A typical transcription

To illustrate what you can expect with the TTI ter, we asked it to transcribe the historical document with the median character error rate from our benchmark. This means this is the average difficulty document. You can see the result below:

5.

settl'd on His Male Heirs.

The Clergy & Commons came to the Senate the 10th of Nov

to demand their final resolution; but finding they

sought only for delay, went in a Body to the King, & carried

him the above Declaration, who thank'd them for their

good will, but said He could not accept their offer,

unless the Senate join'd with them

The Nobility seem resolv'd to leave the City, which would

have dissolv'd the Diet; but were prevented by the

Gates being kept Shut; & found themselves obligt the 13th.

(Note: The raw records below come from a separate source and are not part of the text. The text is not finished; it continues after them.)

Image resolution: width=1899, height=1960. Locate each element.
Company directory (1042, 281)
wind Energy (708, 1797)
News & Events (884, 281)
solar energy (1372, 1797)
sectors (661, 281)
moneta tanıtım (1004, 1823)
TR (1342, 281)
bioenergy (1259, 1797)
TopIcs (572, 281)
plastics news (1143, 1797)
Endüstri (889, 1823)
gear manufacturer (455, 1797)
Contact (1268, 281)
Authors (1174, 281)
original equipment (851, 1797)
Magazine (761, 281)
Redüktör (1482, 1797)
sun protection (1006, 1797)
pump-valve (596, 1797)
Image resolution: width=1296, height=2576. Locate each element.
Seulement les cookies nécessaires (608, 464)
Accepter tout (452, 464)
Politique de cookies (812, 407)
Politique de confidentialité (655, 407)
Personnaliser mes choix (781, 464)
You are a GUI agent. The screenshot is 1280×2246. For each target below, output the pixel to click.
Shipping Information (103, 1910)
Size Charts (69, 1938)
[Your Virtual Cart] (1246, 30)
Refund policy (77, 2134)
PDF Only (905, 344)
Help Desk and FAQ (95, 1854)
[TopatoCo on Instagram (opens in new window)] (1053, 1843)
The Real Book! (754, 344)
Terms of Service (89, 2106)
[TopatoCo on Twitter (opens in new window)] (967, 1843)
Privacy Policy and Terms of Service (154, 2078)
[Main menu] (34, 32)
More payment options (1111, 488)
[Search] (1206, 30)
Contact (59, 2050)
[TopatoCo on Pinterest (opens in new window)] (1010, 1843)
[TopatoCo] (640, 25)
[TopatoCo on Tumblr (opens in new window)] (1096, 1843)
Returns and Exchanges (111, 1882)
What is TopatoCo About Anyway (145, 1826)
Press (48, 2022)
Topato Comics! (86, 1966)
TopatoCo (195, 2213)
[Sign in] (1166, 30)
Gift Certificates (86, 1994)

to agree to the proposals of the Clergy &c. & they at or

the 16th gave back to the King, the instrument of

Government that late bound to His Power; & two or

three months after the three Orders brought Him

Seperately Declarations Sign'd under their hands,

by which they settl’d the Corwn both on His Male

& Female Heirs, with absolute Forces & the right

of regulating the Succession & Regency.

What’s next

Text Titan I ter is the most recent model in the Text Titan series and is now available on Transkribus. Benchmark results demonstrate substantial improvements over Text Titan I and lower error rates than all tested language-specific models. For historical text recognition, TTI ter achieves substantially lower error rates than leading LLMs. As our research continues, we look forward to sharing future developments with the Transkribus community.